===== Available data
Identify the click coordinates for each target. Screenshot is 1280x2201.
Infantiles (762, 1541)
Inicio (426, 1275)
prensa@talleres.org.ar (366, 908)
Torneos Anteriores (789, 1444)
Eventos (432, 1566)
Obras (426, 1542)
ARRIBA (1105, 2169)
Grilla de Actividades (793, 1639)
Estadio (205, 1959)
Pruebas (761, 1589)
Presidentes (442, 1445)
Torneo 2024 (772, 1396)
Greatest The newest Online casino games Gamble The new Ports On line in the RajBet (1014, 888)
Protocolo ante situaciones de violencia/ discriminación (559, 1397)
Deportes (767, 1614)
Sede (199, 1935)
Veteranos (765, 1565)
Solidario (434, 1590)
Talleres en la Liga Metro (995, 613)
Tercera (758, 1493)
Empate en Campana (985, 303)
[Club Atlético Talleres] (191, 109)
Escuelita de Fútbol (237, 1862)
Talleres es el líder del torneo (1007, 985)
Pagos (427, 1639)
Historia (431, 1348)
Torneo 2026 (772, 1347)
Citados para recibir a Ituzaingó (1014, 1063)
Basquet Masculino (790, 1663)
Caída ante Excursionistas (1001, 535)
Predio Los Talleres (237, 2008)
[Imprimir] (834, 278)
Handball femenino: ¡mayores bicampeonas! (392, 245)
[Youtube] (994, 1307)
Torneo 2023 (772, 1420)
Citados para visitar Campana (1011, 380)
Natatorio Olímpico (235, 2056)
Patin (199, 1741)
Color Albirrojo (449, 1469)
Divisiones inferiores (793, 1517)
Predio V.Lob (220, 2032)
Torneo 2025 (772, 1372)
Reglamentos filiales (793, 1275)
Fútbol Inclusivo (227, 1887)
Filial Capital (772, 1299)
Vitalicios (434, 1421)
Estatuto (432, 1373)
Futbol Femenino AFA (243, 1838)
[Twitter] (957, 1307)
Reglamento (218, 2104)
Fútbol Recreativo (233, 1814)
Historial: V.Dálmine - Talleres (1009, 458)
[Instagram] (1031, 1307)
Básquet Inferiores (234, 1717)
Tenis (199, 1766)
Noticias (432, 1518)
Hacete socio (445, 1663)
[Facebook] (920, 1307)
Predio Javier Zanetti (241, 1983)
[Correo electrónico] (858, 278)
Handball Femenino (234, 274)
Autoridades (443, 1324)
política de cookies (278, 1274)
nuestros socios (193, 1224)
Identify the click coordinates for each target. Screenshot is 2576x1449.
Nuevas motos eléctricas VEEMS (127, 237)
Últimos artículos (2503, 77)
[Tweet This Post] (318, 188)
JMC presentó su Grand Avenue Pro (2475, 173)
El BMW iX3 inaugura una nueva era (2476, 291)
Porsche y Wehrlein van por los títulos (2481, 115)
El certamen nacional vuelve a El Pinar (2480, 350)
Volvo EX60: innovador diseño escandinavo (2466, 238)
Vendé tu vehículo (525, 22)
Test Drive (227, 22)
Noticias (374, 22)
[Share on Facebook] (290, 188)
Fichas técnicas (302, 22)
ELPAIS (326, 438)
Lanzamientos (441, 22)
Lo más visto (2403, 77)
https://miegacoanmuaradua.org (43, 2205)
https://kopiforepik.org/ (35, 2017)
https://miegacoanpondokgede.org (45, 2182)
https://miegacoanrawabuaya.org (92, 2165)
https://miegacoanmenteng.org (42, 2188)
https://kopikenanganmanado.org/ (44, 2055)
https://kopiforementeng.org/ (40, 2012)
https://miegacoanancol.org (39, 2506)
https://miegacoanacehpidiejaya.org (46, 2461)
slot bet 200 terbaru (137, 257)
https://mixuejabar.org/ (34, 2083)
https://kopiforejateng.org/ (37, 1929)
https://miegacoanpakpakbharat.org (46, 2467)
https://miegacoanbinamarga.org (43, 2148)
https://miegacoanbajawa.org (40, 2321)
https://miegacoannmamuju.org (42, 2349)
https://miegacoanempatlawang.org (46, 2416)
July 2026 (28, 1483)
==========
=== Goal of the exercise ===
Make a word-for-word copy of the records.

=== Exercise result ===
Identify the click coordinates for each target. Screenshot is 1280x2201.
Infantiles (762, 1541)
Inicio (426, 1275)
prensa@talleres.org.ar (366, 908)
Torneos Anteriores (789, 1444)
Eventos (432, 1566)
Obras (426, 1542)
ARRIBA (1105, 2169)
Grilla de Actividades (793, 1639)
Estadio (205, 1959)
Pruebas (761, 1589)
Presidentes (442, 1445)
Torneo 2024 (772, 1396)
Greatest The newest Online casino games Gamble The new Ports On line in the RajBet (1014, 888)
Protocolo ante situaciones de violencia/ discriminación (559, 1397)
Deportes (767, 1614)
Sede (199, 1935)
Veteranos (765, 1565)
Solidario (434, 1590)
Talleres en la Liga Metro (995, 613)
Tercera (758, 1493)
Empate en Campana (985, 303)
[Club Atlético Talleres] (191, 109)
Escuelita de Fútbol (237, 1862)
Talleres es el líder del torneo (1007, 985)
Pagos (427, 1639)
Historia (431, 1348)
Torneo 2026 (772, 1347)
Citados para recibir a Ituzaingó (1014, 1063)
Basquet Masculino (790, 1663)
Caída ante Excursionistas (1001, 535)
Predio Los Talleres (237, 2008)
[Imprimir] (834, 278)
Handball femenino: ¡mayores bicampeonas! (392, 245)
[Youtube] (994, 1307)
Torneo 2023 (772, 1420)
Citados para visitar Campana (1011, 380)
Natatorio Olímpico (235, 2056)
Patin (199, 1741)
Color Albirrojo (449, 1469)
Divisiones inferiores (793, 1517)
Predio V.Lob (220, 2032)
Torneo 2025 (772, 1372)
Reglamentos filiales (793, 1275)
Fútbol Inclusivo (227, 1887)
Filial Capital (772, 1299)
Vitalicios (434, 1421)
Estatuto (432, 1373)
Futbol Femenino AFA (243, 1838)
[Twitter] (957, 1307)
Reglamento (218, 2104)
Fútbol Recreativo (233, 1814)
Historial: V.Dálmine - Talleres (1009, 458)
[Instagram] (1031, 1307)
Básquet Inferiores (234, 1717)
Tenis (199, 1766)
Noticias (432, 1518)
Hacete socio (445, 1663)
[Facebook] (920, 1307)
Predio Javier Zanetti (241, 1983)
[Correo electrónico] (858, 278)
Handball Femenino (234, 274)
Autoridades (443, 1324)
política de cookies (278, 1274)
nuestros socios (193, 1224)
Identify the click coordinates for each target. Screenshot is 2576x1449.
Nuevas motos eléctricas VEEMS (127, 237)
Últimos artículos (2503, 77)
[Tweet This Post] (318, 188)
JMC presentó su Grand Avenue Pro (2475, 173)
El BMW iX3 inaugura una nueva era (2476, 291)
Porsche y Wehrlein van por los títulos (2481, 115)
El certamen nacional vuelve a El Pinar (2480, 350)
Volvo EX60: innovador diseño escandinavo (2466, 238)
Vendé tu vehículo (525, 22)
Test Drive (227, 22)
Noticias (374, 22)
[Share on Facebook] (290, 188)
Fichas técnicas (302, 22)
ELPAIS (326, 438)
Lanzamientos (441, 22)
Lo más visto (2403, 77)
https://miegacoanmuaradua.org (43, 2205)
https://kopiforepik.org/ (35, 2017)
https://miegacoanpondokgede.org (45, 2182)
https://miegacoanrawabuaya.org (92, 2165)
https://miegacoanmenteng.org (42, 2188)
https://kopikenanganmanado.org/ (44, 2055)
https://kopiforementeng.org/ (40, 2012)
https://miegacoanancol.org (39, 2506)
https://miegacoanacehpidiejaya.org (46, 2461)
slot bet 200 terbaru (137, 257)
https://mixuejabar.org/ (34, 2083)
https://kopiforejateng.org/ (37, 1929)
https://miegacoanpakpakbharat.org (46, 2467)
https://miegacoanbinamarga.org (43, 2148)
https://miegacoanbajawa.org (40, 2321)
https://miegacoannmamuju.org (42, 2349)
https://miegacoanempatlawang.org (46, 2416)
July 2026 (28, 1483)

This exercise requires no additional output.